Still world's No. 1 killer, heart disease is on the rise in U.S.

The number of adults living with heart failure increased by almost a million people according to the American Heart Association (AHA) in its 2017 Heart Disease and Stroke Statistics Update.

 

The report further projected that the number of people diagnosed with heart failure is likely to rise 46 percent by 2030, meaning there will be over 8 million adults with heart failure. Heart failure means the heart is too weak to properly carry the blood throughout the body.

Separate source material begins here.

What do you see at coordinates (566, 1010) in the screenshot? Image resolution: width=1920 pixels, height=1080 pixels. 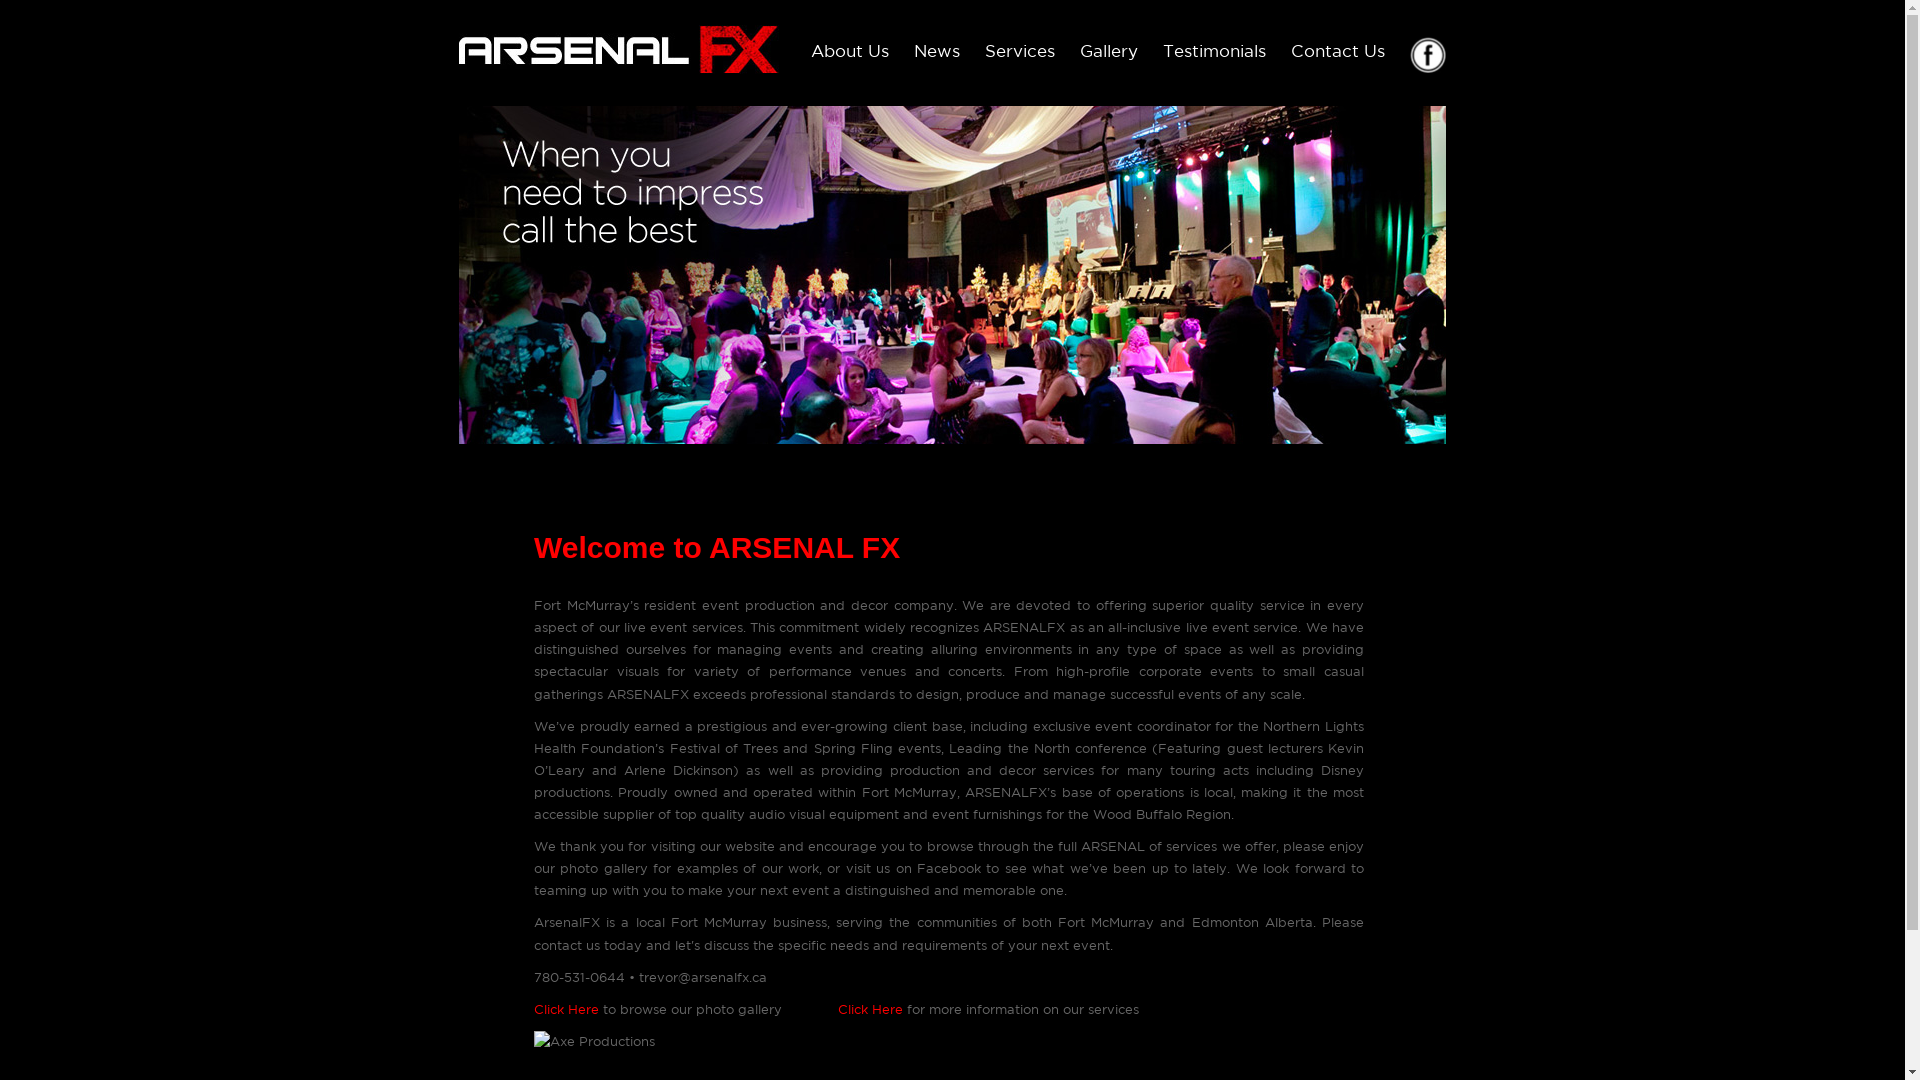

The AHA’s statistical update has been published yearly since the 1950s and combines data compiled by the AHA, the National Institutes of Health, the Centers for Disease Control and Prevention and other government sources.

Highlights from the report note that cardiovascular diseases were the most common cause of death in the world as of 2013, claiming approximately 17.3 million lives. In the U.S. alone, more than a third of adults, or roughly 92.1 million people, have cardiovascular disease, which resulted in 807,775 deaths in 2014.

Heart attacks are prevalent in the nation, affecting approximately 790,000 people each year and killing 114,000. Stroke numbers are nearly the same with 795,000 people experiencing new or recurring strokes, and about 133,000 deaths in 2014. What’s more, there were more than 350,000 cardiac arrests in the United States that took place outside of a hospital setting. Ninety percent of those were fatal.

  

Not all of the statistics are disappointing, however, as the death rate from cardiovascular disease fell more than 25 percent from 2004 to 2014 and physical activity increased more than 7 percent from 1998 to 2015.